### Task directions
Only one stretch of lines is wanted: the line with "You are a computer-use" through the final line of the material. Restate it word for word, minus pictures.

### Data supplied
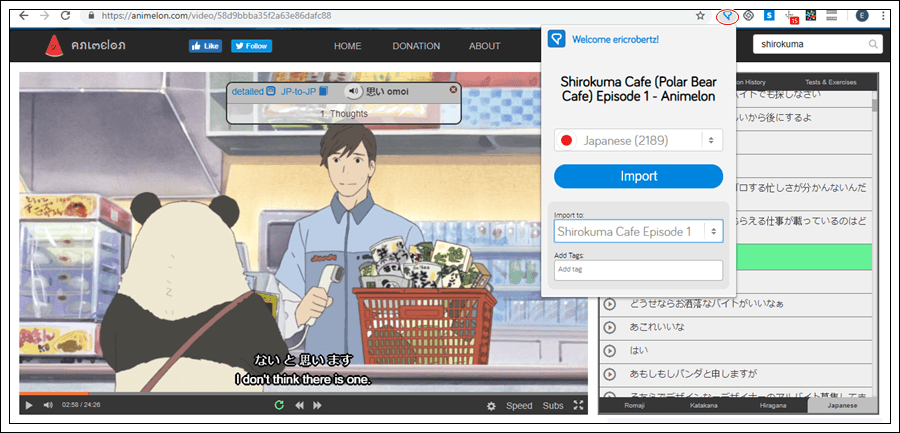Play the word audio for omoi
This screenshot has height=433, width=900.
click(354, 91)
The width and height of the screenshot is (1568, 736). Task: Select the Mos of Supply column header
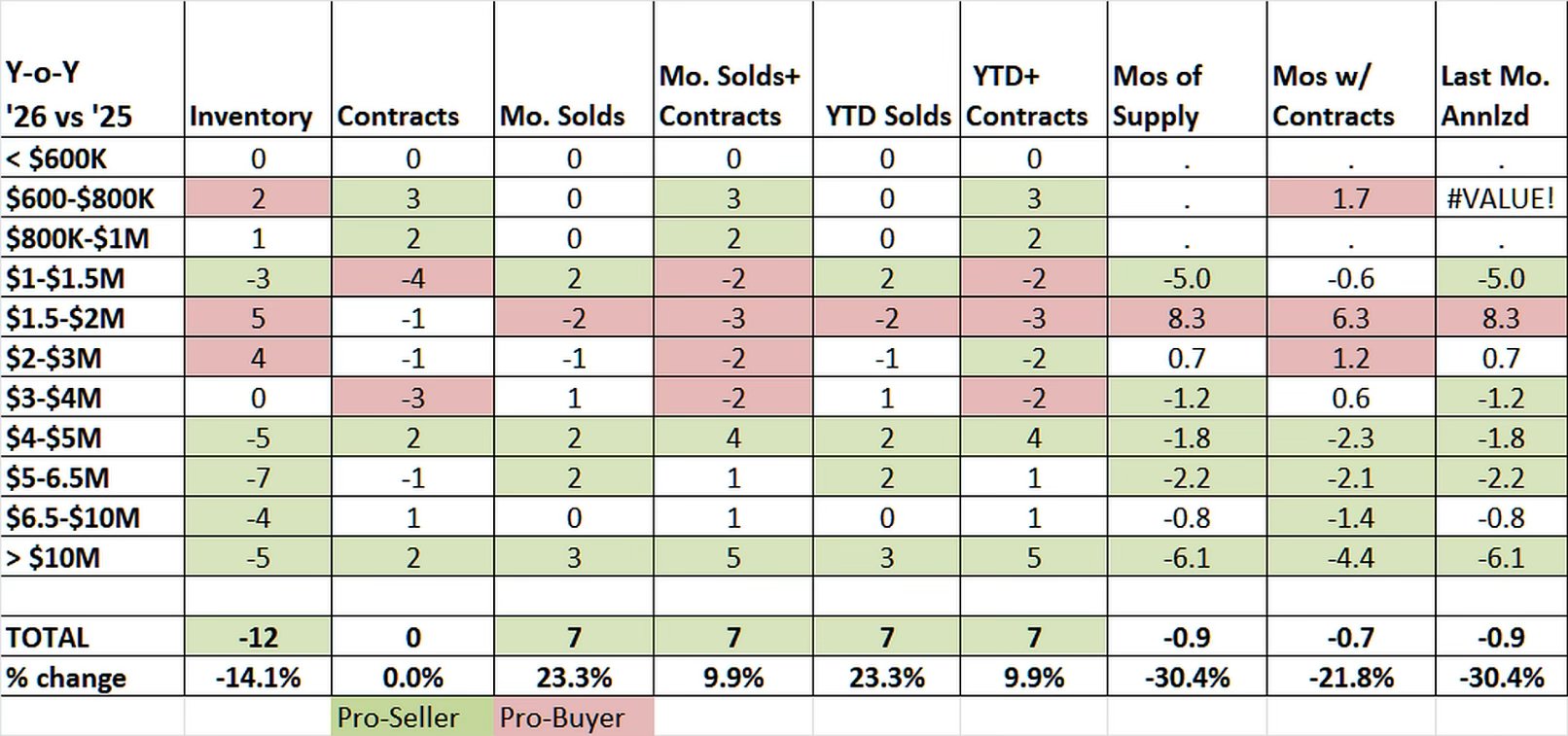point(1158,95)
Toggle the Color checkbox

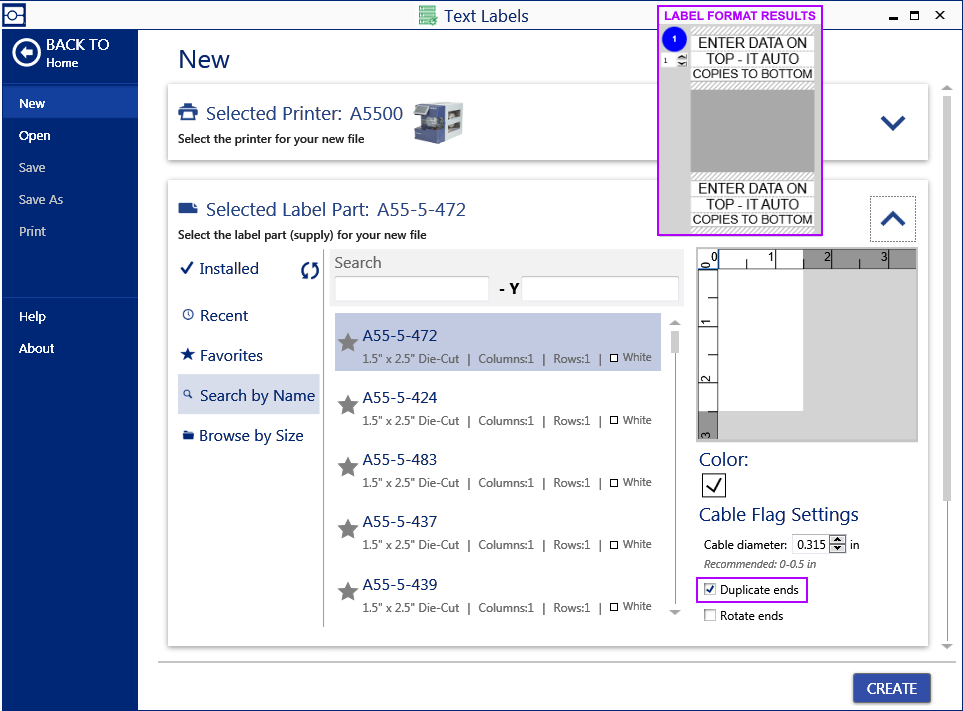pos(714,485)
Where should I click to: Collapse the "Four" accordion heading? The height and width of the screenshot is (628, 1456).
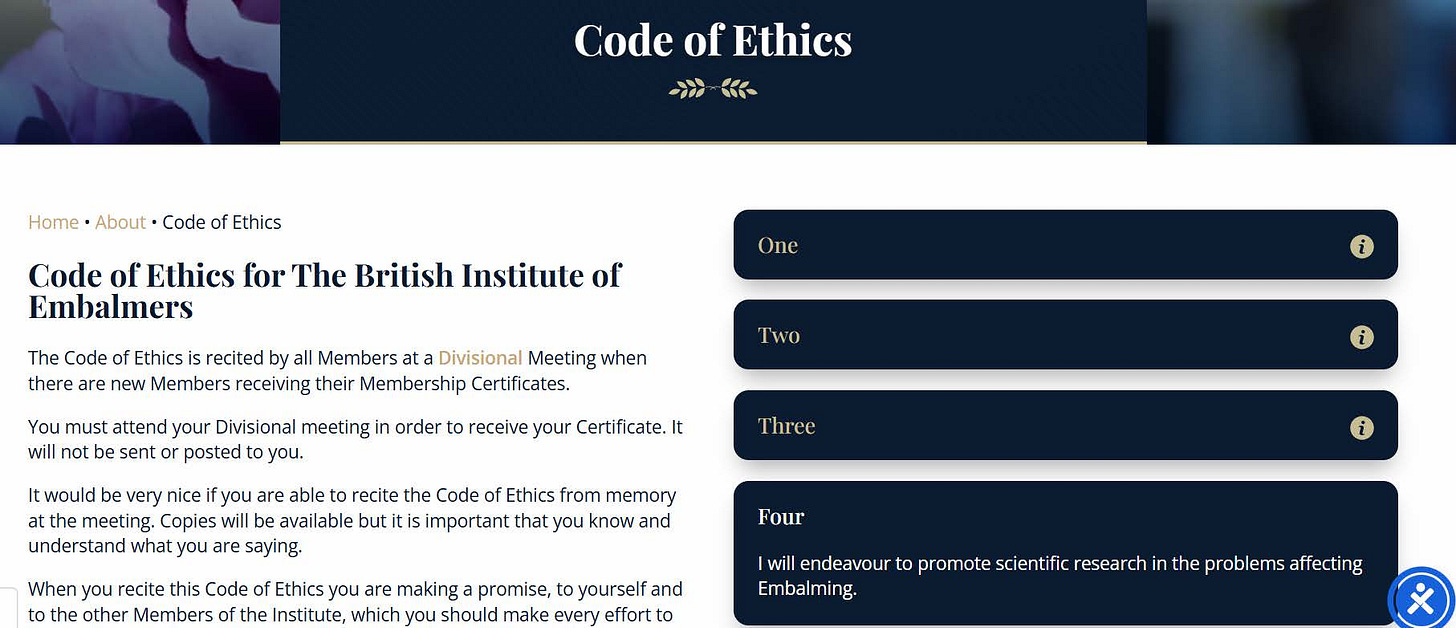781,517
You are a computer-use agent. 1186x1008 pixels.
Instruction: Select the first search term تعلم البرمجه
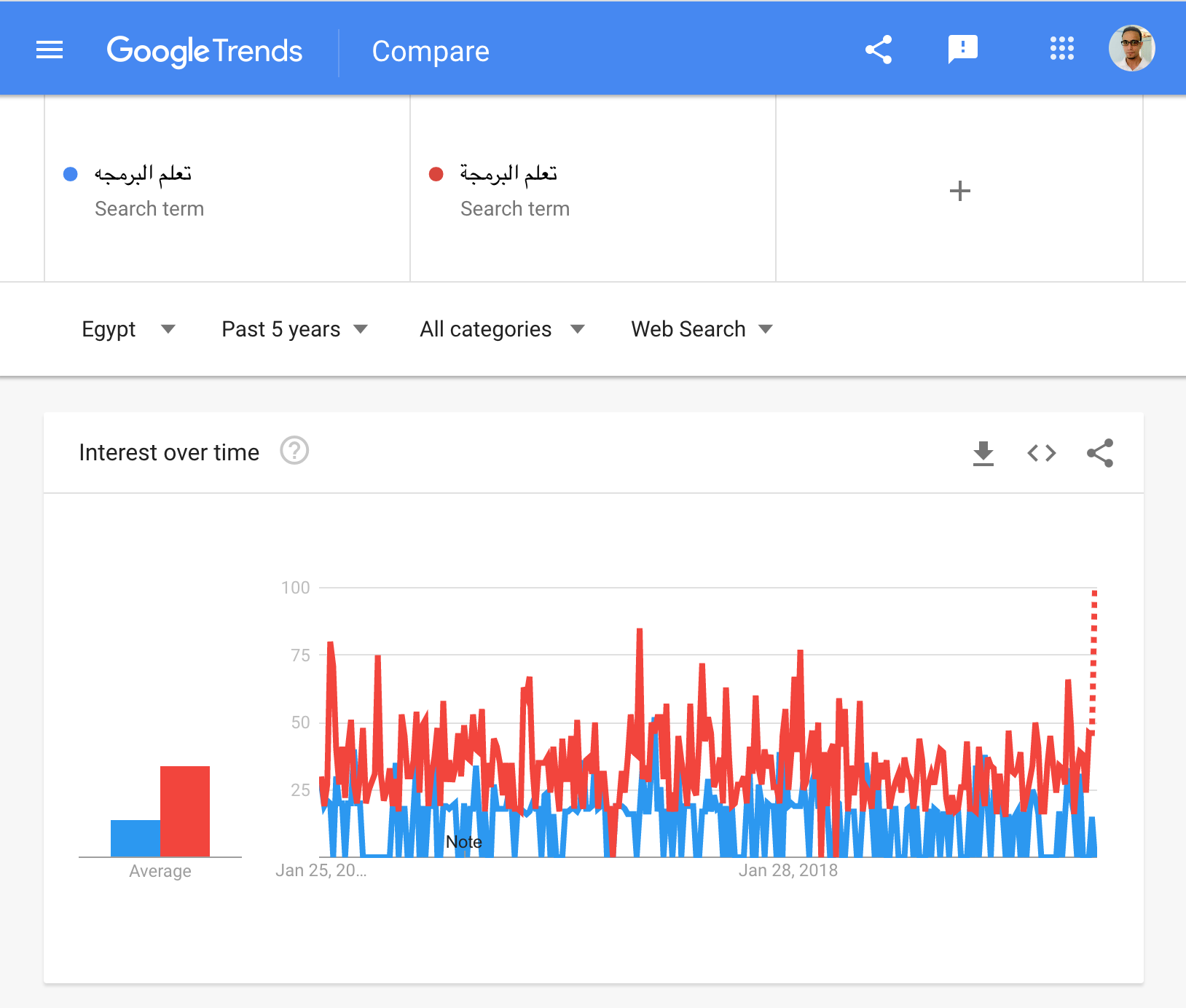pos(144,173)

### Solution below
You are a computer-use agent. 1186x1008 pixels.
Instruction: Select the first search term تعلم البرمجه
pos(144,173)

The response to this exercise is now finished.